The main purpose of the dam was to store and divert water for irrigation in the adjacent Gezira scheme, and for securing drinking water supply during the dry season. The Gezira scheme has played an important role in Sudan’s economic development, serving as a major source of foreign exchange earnings and government revenue, contributing to national food security and providing a livelihood for the estimated 2.7 million people who live in the scheme’s command area.

Hydrology and sediment

The Blue Nile originates in the Ethiopian highlands with a catchment area of 311,548 km2, an annual average flow of 50 km3 and a sediment load of 146 million tons per year, mostly occurring during the flood season from July to October. The Blue Nile sediment concentration varies from year to year with concentrations as high as 2.6 percent by weight recorded at the Roseires Dam, upstream of the Sennar Dam, during the 1988 flood.

Figure 4 shows how the sediment concentration also varies throughout the flood season, starting with traces in mid-June and gradually increasing until it reaches its maximum in mid-July. It then decreases again to insignificance at the beginning of November. On the other hand, the peak of the river flow is in mid-August. The suspended sediment accounts for approximately 90 percent of the total sediment load in the Blue Nile and consists mainly of silt and clay.

Figure 4 - Daily river flows (Qw) and sediment concentrations (SC) in the Blue Nile at Sennar Dam (Younis A. Gismalla. 2016. Assessment of sediment management options for Sennar reservoir, PhD Thesis, University of Gezira).

Sediment problems

The Sennar reservoir has been subject to storage loss due to sediment deposition as shown in the volume-elevation curve. The rate of sedimentation has been affected by the sediment management approaches that have been implemented since commissioning of the dam, as discussed further on.  At this stage, the storage loss in 2009 was 60 percent.

The reported loss of storage due to sedimentation over the period 1925 to 1981 never exceeded 4.6 Mm3 per year (0.5 percent per year with respect to its original capacity), it increased to 54 Mm3 per year (5.8 percent per year of the original capacity) between 1981 and 1986; thereafter decreasing again. The storage loss between 1925 and 1981 (56 years) was 28 percent, and that between 1981 and 1986 (five years) was 29 percent. Between 1986 and 2009 (23 years) 3 percent of additional storage loss occurred. This  aggradation evolution is featured in Figure 5. The reason for these changes in the rate of sedimentation is addressed in the sediment management strategies section.

Figure 5 - Volume-Elevation curve. Predicted and surveyed distribution of deposited sediment in Sennar reservoir (Source: Younis A. Gismalla 2006)

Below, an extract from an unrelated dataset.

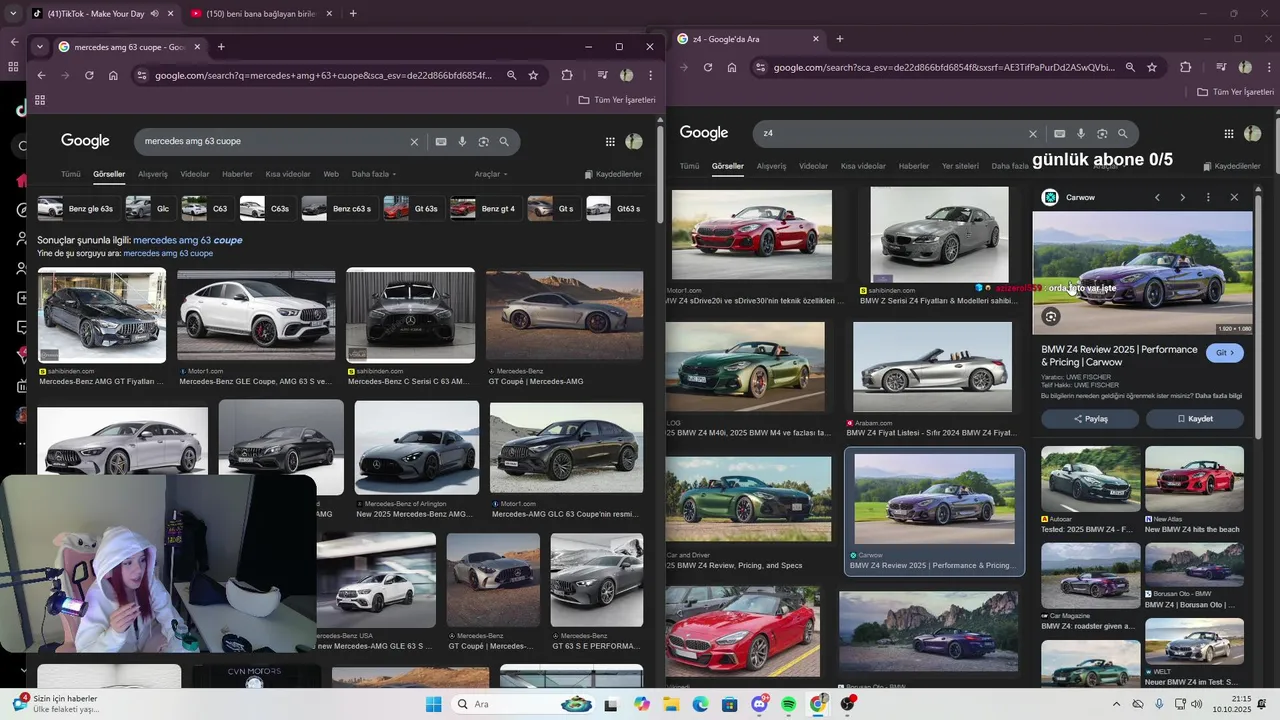Click the on-screen keyboard icon in z4 search box
Image resolution: width=1280 pixels, height=720 pixels.
[x=1059, y=134]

In addition, new sedimentation problems occurred in the Gezira irrigation scheme, which receives water from the Sennar Dam. The reason for this is that crops other than cotton are now being cultivated in the scheme. The intensification of rotation and diversification of crops requires a supply of irrigation water throughout the year as opposed to only after the flood season (the requirement with cotton). The diversion of irrigation water to the Gezira scheme during the period of high sediment concentration has introduced irrigation canal sedimentation, which remains a major problem. The annual cost of maintaining the intakes of the main canals to the irrigation scheme clear of sediment alone amounts to USD 0.5 million, the cost of removing about 50,000 m3 of sediment. In addition, sediment is removed from 10,000 km of irrigation canals up to six times a year to maintain flows, with sediment piled up several  meters high along all of the canal banks.

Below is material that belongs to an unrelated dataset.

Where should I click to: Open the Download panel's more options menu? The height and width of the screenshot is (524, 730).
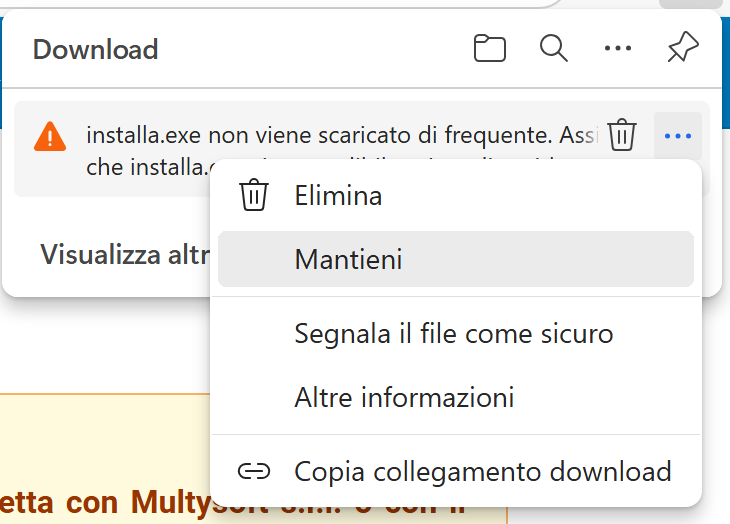click(618, 48)
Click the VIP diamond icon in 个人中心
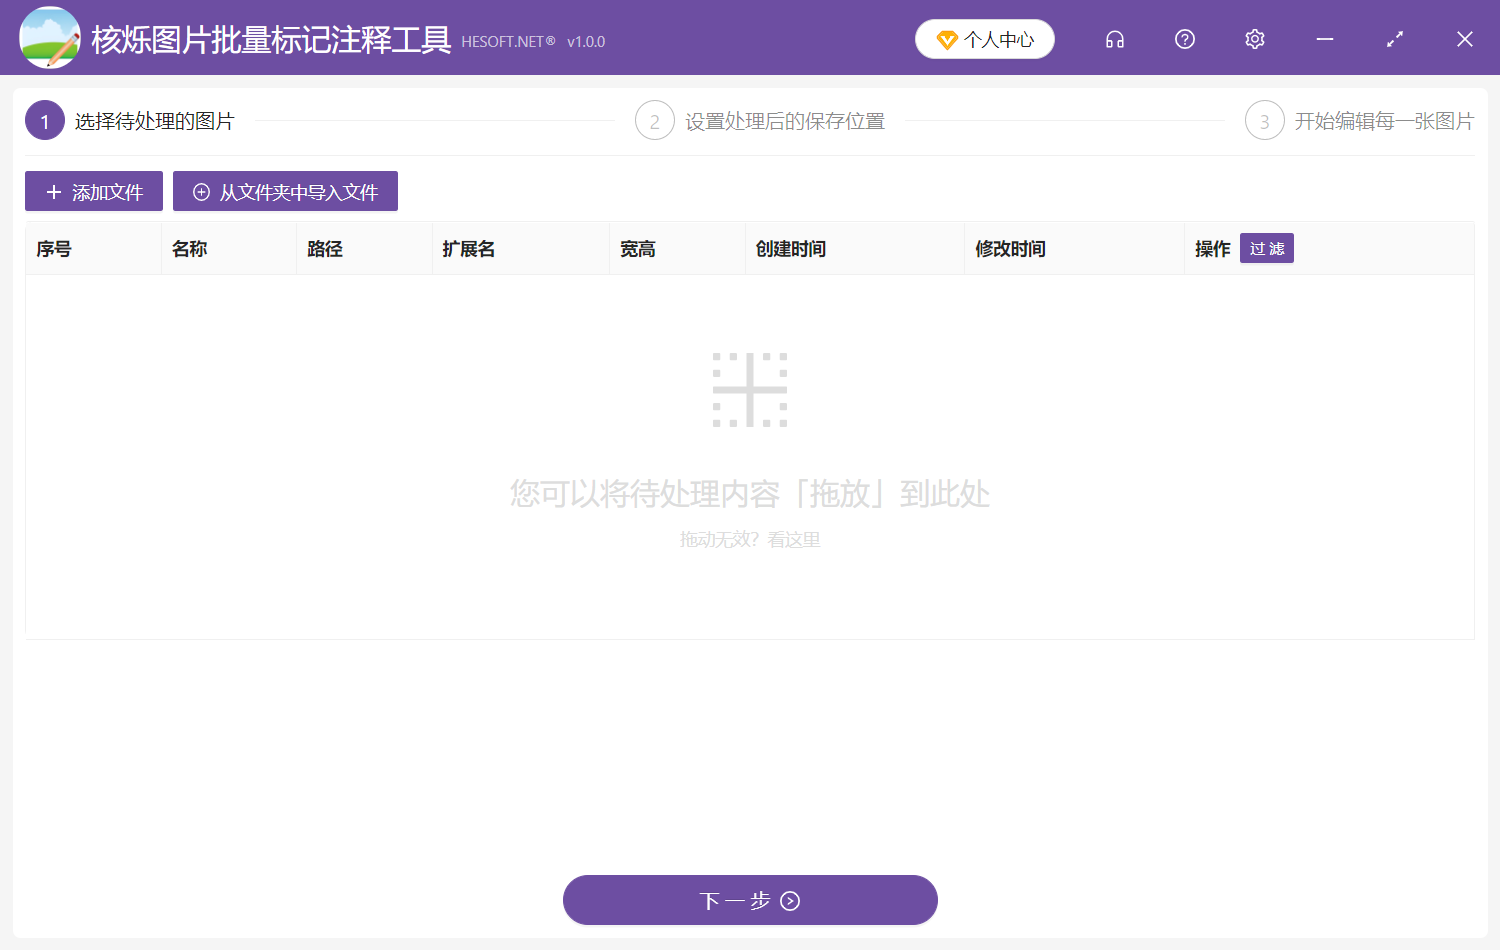This screenshot has width=1500, height=950. click(948, 39)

Sediment management strategies

The dam was originally designed to facilitate sediment management. Following the construction of the Sennar Dam and up to 1962 (prior to the installation of the power turbines), the river could flow naturally through the reservoir without any impoundment during the flood period (July to September) by opening the 80 sluice gates; thereby sluicing sediment. This was possible because the scheme was originally constructed to exclusively irrigate cotton, which only requires supplementary irrigation after the rainy season. This resulted in a low rate of storage loss of only about 4.6 million m3 per year. Furthermore, the water diverted to the scheme contained very little sediment and no problems with sedimentation were experienced in the irrigation scheme canals.

The original operating rule was significantly changed during the period 1981 to 1986 by giving priority to irrigation water supply and not sluicing annually. During this period, as already indicated, the rate of sedimentation increased drastically to 54 million m3 per year. After 1986 annual sluicing was reinstated and the rate of sedimentation was substantially reduced again, resulting in low annual storage loss.

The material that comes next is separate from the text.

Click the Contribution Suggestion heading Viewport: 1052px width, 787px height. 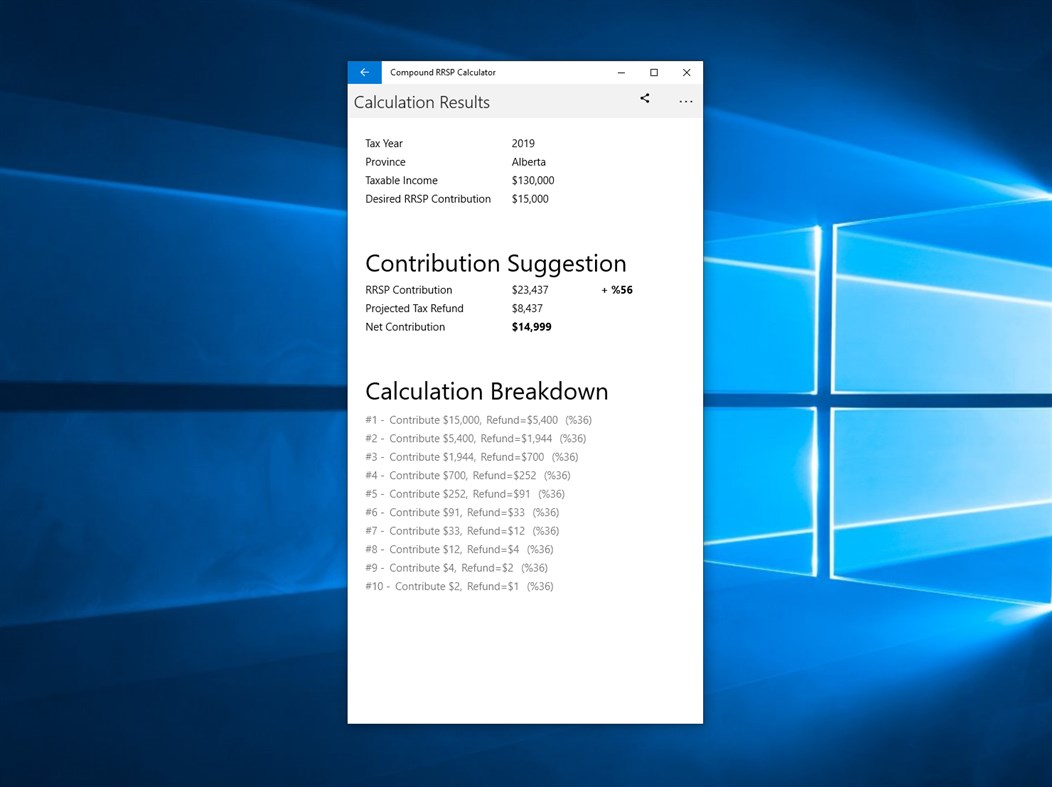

The operating rule of the dam changed in 1962 following the installation of the turbines. Whereas the original intent was to pass flood and sediment during the flood season by drawing down the water surface elevation as much as possible, it was necessary to maintain a certain minimum water level after 1962 to facilitate power generation. Figure 6 shows the average operating curve implemented at Sennar Dam. The minimum water level to be maintained in the reservoir was set at 417.5 masl. Despite setting a minimum water level, sediment is still successfully sluiced through the Sennar reservoir.

Figure 6 - Average operation curve for Sennar Dam as of 1962 to facilitate sluicing – except for the period 1981 to 1986.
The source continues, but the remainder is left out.